Analyzing the Spread of Transaction Values Across Years¶
import matplotlib.pyplot as plt
import seaborn as sns
# Assuming you already have a 'Year' column extracted from your dataset
plt.figure(figsize=(12,6))
# Convert data from wide → long format (for easy plotting with seaborn)
df_melted = df.melt(id_vars=["Year"],
value_vars=["UPI-Value", "Cash-Value", "Card-Value"],
var_name="Payment Method",
value_name="Transaction Value")
# Boxplot to show spread across years
sns.boxplot(data=df_melted, x="Year", y="Transaction Value", hue="Payment Method")

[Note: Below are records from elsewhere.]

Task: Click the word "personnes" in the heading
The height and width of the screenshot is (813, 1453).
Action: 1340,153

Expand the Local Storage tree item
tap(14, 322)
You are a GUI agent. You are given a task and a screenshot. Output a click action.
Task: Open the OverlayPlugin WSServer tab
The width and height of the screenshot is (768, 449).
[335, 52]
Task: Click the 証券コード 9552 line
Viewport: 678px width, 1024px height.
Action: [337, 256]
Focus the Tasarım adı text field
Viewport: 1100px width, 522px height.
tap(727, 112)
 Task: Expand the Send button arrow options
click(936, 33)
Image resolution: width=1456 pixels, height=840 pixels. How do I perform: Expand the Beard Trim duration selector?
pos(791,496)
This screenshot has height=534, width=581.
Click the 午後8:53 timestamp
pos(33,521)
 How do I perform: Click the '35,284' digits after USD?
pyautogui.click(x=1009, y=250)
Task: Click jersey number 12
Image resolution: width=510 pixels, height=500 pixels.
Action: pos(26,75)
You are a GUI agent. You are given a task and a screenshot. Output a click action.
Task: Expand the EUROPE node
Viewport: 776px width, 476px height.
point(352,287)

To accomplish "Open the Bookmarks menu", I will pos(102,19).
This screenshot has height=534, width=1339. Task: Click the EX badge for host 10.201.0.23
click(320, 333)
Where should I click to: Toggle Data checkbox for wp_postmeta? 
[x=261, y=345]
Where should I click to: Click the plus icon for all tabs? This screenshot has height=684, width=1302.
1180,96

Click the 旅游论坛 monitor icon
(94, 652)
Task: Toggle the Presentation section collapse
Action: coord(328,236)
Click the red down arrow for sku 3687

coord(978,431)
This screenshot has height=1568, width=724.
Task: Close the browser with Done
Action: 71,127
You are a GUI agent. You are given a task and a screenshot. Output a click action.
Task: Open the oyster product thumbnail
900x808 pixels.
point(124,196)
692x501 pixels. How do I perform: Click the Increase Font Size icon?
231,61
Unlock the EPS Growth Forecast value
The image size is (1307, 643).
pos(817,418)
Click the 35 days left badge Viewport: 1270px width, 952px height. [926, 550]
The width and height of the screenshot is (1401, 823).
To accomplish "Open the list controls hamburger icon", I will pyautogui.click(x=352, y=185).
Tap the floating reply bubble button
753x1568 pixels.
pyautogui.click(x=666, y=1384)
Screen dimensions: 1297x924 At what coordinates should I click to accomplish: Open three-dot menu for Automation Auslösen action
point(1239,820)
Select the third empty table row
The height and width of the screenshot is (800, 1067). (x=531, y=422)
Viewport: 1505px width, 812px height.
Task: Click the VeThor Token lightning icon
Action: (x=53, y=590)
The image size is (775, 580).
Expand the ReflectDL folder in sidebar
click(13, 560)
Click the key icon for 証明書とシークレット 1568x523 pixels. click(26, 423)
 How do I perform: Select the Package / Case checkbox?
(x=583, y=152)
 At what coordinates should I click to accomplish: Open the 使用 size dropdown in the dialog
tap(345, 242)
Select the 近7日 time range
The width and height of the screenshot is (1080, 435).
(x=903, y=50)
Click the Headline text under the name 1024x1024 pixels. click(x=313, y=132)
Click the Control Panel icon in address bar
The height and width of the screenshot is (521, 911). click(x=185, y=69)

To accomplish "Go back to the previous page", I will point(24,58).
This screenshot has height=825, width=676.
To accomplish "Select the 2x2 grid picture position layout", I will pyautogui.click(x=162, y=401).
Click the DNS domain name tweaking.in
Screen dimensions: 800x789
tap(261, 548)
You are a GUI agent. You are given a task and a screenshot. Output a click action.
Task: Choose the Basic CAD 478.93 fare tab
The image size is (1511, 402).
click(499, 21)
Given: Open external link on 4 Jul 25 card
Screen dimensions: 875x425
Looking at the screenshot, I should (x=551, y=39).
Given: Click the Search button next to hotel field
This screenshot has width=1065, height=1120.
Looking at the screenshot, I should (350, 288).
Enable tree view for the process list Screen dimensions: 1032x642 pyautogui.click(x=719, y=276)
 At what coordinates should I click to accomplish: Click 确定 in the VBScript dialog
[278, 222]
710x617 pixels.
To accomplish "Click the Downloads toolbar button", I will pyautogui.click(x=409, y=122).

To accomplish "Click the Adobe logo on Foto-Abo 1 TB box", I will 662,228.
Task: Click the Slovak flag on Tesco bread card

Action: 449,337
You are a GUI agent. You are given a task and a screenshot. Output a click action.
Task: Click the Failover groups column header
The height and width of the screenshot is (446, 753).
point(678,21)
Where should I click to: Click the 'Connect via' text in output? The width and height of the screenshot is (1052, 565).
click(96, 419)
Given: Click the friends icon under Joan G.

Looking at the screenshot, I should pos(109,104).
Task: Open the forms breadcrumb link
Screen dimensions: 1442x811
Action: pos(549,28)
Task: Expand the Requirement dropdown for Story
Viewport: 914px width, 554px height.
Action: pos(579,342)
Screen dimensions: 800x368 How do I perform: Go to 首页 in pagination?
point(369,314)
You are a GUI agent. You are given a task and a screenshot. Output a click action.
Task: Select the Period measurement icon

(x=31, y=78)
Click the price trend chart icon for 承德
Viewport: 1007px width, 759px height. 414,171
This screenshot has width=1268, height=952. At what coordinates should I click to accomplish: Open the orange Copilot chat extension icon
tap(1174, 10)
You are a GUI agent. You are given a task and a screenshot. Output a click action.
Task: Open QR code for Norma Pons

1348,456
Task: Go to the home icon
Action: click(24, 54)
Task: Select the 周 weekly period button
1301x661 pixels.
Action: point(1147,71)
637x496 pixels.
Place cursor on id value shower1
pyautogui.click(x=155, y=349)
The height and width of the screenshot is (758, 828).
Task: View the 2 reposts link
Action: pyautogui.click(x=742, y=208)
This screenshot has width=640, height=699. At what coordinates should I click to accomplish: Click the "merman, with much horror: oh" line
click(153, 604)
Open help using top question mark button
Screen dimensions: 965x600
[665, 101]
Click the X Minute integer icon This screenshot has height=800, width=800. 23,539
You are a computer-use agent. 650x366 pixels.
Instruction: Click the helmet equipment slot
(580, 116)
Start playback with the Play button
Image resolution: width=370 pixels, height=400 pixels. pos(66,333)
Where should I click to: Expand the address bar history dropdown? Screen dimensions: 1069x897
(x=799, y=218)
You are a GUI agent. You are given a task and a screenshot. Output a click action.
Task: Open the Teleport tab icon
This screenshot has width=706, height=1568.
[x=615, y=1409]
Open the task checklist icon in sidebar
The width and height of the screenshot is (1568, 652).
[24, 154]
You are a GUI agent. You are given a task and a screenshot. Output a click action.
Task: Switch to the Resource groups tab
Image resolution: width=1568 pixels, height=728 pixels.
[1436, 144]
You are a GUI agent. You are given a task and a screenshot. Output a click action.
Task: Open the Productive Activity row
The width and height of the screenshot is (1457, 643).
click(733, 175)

plt.title("Spread of Transaction Value Across Years by Payment Method")
plt.xlabel("Year")
plt.ylabel("Transaction Value (in Crores)")
plt.legend(title="Payment Method")
plt.xticks(rotation=45)
plt.show()
Insights from the graph-¶
The boxplot shows that UPI transactions not only dominate in terms of volume but also exhibit wider variation in earlier years, stabilizing over time as adoption became mainstream. In contrast, Cash and Card transactions remain minimal and consistent, squeezed near the lower end of the scale. The median labels reinforce how UPI has rapidly overtaken traditional payment modes in transaction value.